##### SUPPLIED DATA #####
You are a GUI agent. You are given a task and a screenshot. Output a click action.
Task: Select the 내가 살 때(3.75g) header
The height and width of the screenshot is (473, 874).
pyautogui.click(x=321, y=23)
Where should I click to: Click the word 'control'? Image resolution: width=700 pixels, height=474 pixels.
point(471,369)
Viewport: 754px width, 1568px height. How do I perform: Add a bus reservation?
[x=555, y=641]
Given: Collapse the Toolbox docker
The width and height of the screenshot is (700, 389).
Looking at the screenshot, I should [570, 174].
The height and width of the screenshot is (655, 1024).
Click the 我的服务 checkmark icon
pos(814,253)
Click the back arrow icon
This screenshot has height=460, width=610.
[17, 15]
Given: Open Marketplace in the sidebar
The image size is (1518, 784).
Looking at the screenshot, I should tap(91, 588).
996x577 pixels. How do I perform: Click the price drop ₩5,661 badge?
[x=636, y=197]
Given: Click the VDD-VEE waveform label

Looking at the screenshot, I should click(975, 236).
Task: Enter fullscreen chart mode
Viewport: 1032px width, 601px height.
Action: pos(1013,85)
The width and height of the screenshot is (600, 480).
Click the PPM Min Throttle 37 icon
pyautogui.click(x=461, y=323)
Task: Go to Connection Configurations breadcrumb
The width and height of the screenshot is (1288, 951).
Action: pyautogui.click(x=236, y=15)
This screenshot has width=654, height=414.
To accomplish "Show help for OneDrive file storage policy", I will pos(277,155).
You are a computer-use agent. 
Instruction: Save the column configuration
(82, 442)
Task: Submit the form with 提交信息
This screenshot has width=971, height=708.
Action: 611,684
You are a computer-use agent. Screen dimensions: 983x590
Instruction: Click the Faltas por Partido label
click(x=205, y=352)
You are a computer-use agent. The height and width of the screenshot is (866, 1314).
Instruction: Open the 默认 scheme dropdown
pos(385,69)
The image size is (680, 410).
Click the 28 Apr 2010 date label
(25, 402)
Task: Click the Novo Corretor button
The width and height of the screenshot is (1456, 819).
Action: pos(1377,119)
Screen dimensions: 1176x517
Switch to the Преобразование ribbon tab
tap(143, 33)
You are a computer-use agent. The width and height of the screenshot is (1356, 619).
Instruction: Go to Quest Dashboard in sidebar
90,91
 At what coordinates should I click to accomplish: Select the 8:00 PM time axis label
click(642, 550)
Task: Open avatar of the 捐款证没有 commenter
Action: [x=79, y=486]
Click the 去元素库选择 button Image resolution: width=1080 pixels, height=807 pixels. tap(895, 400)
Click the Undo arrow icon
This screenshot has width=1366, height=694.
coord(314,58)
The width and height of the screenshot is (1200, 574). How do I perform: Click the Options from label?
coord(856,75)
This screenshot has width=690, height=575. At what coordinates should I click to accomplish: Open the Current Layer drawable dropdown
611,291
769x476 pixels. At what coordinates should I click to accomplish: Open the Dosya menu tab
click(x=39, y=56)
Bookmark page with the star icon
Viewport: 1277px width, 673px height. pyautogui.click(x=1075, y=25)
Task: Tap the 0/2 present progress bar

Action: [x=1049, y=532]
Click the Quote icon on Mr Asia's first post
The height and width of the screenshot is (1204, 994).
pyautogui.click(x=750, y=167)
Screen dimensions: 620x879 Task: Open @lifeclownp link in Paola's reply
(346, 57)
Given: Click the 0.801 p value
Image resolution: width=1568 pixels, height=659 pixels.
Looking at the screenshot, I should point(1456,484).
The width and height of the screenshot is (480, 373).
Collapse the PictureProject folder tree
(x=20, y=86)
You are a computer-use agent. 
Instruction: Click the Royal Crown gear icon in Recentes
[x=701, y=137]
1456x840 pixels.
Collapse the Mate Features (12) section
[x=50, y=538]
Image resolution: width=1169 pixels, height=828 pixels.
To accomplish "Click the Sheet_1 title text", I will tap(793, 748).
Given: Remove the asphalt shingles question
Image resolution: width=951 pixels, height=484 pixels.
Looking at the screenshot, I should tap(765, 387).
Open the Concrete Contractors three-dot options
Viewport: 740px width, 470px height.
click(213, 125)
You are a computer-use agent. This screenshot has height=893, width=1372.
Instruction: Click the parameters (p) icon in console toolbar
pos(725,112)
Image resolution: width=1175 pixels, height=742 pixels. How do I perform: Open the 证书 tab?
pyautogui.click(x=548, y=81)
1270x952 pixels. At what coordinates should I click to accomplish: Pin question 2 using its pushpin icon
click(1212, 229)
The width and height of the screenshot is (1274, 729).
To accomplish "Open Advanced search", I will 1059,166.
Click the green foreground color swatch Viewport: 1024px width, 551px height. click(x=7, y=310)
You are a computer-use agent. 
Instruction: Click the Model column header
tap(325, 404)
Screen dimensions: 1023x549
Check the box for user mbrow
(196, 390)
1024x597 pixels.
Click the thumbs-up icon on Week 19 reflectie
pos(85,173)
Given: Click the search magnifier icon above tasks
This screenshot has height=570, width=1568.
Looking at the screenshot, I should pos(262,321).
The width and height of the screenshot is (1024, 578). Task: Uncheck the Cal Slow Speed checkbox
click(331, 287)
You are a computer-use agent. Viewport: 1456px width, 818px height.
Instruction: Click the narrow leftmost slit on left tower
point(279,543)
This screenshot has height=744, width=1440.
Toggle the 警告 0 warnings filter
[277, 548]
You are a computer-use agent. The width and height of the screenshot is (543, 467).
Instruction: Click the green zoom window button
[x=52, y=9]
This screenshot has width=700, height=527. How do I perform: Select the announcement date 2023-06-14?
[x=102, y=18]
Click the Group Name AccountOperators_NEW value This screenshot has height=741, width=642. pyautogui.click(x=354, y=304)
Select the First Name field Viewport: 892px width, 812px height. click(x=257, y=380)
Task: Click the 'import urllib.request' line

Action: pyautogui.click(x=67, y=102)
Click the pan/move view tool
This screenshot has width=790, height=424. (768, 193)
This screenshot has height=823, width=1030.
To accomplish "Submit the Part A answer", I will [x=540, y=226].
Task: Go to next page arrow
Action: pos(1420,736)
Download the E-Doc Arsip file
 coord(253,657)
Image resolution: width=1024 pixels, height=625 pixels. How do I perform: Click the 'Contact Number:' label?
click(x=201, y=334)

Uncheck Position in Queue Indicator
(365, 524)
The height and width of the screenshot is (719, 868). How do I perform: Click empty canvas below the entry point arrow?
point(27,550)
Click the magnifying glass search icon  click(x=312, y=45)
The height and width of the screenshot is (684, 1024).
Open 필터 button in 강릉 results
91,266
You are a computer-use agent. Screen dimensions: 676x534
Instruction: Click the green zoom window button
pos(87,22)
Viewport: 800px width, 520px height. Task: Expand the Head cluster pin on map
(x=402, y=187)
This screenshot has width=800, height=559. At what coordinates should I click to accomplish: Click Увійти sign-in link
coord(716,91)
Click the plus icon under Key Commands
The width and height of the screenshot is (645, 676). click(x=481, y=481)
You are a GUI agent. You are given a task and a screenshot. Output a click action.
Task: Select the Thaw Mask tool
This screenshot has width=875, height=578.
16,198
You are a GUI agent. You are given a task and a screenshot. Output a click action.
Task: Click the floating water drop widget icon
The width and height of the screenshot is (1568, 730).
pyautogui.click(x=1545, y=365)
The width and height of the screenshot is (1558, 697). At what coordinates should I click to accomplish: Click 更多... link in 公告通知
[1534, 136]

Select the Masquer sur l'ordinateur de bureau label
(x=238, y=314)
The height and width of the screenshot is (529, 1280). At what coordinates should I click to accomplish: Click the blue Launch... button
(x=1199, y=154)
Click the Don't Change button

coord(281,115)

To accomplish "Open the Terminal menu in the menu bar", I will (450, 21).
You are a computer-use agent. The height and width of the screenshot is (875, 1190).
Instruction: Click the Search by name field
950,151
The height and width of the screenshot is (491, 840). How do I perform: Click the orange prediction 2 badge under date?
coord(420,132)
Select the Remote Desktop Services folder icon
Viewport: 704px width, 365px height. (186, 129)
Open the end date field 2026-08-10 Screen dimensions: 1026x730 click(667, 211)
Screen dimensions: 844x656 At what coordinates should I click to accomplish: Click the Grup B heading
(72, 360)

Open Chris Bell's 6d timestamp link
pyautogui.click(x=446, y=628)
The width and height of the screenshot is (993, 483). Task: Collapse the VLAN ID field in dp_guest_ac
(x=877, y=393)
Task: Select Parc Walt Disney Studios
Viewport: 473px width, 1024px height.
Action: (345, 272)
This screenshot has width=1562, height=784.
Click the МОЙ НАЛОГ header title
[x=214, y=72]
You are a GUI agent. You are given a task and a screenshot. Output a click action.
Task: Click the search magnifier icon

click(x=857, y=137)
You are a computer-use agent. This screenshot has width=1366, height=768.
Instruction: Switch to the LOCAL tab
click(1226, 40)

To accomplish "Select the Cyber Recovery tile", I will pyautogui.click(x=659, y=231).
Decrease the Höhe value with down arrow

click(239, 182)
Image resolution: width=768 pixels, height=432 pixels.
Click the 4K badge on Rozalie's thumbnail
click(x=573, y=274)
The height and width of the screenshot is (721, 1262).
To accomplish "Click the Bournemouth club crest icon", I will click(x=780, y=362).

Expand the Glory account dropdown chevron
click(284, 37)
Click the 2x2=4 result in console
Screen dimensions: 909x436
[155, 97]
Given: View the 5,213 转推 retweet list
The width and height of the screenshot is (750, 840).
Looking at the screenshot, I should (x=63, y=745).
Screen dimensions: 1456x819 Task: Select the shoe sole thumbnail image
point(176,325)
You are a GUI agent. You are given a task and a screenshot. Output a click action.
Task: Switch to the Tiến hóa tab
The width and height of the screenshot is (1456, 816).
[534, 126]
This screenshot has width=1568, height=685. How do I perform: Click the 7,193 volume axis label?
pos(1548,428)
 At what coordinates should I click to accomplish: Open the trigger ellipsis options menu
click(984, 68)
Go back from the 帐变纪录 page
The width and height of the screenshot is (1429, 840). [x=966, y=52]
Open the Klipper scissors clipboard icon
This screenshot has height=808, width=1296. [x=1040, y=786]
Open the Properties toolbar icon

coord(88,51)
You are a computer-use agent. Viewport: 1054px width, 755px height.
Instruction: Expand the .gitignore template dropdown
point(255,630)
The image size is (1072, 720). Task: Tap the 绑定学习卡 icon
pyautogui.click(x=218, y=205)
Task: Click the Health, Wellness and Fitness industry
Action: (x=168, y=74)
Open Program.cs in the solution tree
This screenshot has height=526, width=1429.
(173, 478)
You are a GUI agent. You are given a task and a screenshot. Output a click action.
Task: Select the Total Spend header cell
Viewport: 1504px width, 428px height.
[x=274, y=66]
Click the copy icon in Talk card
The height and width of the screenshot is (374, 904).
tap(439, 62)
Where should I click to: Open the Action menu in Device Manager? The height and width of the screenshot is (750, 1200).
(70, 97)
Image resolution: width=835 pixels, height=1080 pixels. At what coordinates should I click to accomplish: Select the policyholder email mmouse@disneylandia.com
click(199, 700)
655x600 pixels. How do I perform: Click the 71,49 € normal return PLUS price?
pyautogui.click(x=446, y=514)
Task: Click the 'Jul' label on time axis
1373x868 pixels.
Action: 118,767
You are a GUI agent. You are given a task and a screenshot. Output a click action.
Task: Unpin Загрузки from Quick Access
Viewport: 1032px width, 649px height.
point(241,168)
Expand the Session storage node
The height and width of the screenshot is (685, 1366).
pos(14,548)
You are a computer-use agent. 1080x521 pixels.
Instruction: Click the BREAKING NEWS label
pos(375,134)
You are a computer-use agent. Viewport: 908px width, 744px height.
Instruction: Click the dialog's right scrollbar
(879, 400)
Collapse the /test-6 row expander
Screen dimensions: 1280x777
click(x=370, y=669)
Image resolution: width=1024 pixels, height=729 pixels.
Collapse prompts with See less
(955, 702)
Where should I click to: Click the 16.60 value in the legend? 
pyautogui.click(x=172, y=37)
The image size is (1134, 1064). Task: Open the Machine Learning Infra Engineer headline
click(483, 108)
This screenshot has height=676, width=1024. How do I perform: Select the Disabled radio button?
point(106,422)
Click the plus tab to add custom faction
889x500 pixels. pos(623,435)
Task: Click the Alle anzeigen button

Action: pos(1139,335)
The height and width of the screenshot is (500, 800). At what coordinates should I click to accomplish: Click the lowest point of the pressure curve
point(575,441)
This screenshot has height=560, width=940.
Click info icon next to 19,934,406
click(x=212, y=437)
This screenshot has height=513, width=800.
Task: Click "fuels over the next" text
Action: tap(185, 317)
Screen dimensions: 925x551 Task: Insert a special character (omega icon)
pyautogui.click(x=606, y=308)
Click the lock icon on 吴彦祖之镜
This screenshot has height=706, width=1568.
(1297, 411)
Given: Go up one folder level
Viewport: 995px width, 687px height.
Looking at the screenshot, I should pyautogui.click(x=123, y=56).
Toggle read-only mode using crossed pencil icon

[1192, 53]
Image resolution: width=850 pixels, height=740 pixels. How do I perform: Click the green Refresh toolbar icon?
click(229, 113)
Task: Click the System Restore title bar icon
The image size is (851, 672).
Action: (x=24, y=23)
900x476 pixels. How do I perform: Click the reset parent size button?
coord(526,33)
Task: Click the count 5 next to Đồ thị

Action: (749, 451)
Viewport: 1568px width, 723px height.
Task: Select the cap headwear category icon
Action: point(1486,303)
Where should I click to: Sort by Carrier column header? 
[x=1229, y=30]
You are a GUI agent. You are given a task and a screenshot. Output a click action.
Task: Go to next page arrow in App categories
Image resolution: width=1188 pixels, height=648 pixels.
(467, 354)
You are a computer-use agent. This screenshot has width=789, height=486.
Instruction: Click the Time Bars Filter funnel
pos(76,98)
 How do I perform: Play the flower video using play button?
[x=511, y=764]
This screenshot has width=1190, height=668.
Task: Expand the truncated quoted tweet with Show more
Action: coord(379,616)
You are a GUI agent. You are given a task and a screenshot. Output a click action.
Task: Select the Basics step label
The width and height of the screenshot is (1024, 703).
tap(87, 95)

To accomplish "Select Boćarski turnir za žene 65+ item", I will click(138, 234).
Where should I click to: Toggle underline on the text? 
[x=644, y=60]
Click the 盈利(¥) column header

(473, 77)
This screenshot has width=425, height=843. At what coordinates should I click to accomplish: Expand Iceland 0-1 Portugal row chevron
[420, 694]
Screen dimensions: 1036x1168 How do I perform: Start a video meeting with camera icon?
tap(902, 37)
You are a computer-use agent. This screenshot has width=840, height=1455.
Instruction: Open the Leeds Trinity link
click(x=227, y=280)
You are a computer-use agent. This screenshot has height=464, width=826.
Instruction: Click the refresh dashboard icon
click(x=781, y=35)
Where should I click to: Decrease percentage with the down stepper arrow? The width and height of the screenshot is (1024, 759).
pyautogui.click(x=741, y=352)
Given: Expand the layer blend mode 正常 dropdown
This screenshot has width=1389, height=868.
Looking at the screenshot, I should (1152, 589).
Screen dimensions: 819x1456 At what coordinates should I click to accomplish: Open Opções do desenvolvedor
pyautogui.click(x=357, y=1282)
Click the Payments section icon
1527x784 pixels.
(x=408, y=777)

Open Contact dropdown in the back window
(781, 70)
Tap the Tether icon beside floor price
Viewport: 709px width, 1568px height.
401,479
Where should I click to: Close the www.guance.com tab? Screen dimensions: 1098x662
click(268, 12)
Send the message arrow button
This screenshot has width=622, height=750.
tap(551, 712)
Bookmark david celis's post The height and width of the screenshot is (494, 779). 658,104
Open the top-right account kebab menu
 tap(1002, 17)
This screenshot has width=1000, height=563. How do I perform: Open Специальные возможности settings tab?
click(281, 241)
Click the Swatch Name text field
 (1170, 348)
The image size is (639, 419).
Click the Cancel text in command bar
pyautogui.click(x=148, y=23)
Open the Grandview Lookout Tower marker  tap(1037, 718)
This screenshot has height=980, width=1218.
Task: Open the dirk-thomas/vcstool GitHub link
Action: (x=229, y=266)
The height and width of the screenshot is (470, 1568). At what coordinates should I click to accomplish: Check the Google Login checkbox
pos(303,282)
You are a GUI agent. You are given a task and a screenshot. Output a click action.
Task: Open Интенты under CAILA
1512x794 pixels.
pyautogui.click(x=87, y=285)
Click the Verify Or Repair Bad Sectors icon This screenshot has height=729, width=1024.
#####
TASK DIRECTIONS >>
Copy each line above containing the string "storage".

REPLY TO THE TASK >>
To accomplish "Show help for OneDrive file storage policy", I will pos(277,155).
Expand the Session storage node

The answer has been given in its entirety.